Reproduce the lines of the records verbatim, beginning at the line that contains "Appcues logo icon" and stopping after the last line of the records.

┄┄┄┄┄┄

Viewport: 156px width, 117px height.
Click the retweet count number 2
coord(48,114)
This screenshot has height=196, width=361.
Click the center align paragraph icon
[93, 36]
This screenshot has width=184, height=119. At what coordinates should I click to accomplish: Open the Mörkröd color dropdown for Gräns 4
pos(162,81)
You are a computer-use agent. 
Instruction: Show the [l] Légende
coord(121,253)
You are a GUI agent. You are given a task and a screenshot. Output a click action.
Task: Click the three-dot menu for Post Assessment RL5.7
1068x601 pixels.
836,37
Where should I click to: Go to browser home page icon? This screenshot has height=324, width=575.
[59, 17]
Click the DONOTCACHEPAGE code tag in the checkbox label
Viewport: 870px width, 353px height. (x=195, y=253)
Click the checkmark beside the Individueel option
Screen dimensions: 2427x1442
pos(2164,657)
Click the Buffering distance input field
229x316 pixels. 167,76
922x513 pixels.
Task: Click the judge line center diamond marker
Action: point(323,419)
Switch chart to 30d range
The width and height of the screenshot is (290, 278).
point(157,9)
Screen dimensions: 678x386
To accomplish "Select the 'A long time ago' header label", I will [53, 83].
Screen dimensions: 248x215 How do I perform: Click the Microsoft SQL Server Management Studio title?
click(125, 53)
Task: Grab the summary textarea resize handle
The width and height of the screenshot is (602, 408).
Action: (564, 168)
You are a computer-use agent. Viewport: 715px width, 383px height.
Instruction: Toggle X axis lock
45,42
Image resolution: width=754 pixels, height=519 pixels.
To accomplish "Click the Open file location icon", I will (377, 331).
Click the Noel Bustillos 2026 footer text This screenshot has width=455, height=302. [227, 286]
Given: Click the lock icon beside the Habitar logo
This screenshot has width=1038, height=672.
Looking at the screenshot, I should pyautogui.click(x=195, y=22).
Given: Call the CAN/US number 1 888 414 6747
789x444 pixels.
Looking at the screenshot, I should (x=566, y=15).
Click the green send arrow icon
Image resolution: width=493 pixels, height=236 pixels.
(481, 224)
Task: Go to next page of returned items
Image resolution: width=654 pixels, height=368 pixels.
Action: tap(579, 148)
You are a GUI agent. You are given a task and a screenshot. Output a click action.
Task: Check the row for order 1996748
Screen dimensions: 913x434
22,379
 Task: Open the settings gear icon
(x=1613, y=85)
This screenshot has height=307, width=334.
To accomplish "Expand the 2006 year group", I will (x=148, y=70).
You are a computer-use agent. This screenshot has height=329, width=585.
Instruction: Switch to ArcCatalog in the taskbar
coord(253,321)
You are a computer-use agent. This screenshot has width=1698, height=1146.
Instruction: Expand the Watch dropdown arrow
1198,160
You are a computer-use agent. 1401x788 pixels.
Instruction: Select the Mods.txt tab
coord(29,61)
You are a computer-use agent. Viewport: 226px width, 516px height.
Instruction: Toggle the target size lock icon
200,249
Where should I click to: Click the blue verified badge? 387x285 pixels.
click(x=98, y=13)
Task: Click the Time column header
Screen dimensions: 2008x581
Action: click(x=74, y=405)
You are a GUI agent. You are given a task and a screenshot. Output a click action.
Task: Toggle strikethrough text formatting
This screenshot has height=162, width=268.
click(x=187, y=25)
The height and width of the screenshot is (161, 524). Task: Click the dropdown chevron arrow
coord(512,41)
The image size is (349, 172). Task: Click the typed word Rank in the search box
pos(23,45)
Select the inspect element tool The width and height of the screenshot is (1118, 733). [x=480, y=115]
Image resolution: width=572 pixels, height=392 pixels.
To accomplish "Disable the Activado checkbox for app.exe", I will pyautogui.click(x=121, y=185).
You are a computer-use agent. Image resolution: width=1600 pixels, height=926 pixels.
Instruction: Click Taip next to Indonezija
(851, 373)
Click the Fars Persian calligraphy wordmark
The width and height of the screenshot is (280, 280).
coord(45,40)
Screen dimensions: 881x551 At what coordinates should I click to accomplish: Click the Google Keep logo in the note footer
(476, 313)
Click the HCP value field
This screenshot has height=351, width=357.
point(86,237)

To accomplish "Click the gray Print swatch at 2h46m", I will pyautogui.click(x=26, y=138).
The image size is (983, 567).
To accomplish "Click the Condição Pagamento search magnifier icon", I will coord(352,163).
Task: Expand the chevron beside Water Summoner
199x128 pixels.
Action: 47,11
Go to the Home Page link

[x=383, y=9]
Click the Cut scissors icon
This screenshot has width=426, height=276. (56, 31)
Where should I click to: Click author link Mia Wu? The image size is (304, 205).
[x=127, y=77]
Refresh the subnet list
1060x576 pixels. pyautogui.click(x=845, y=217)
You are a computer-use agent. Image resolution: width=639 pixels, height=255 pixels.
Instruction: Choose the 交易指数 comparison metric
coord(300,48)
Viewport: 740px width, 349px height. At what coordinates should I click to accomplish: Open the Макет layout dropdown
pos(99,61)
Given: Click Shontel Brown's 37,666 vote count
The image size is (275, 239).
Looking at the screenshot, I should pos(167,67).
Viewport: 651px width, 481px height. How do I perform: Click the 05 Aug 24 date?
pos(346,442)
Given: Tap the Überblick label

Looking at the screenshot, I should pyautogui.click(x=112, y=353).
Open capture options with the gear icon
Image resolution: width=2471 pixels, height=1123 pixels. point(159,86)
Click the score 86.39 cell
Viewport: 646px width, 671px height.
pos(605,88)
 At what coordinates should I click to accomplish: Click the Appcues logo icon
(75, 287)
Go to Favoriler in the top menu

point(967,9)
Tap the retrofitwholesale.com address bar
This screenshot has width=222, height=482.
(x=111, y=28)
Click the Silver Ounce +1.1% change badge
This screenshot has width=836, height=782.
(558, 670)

┄┄┄┄┄┄

**FULL OUTPUT**
 At what coordinates should I click to accomplish: Click the Appcues logo icon
(75, 287)
Go to Favoriler in the top menu

point(967,9)
Tap the retrofitwholesale.com address bar
This screenshot has width=222, height=482.
(x=111, y=28)
Click the Silver Ounce +1.1% change badge
This screenshot has width=836, height=782.
(558, 670)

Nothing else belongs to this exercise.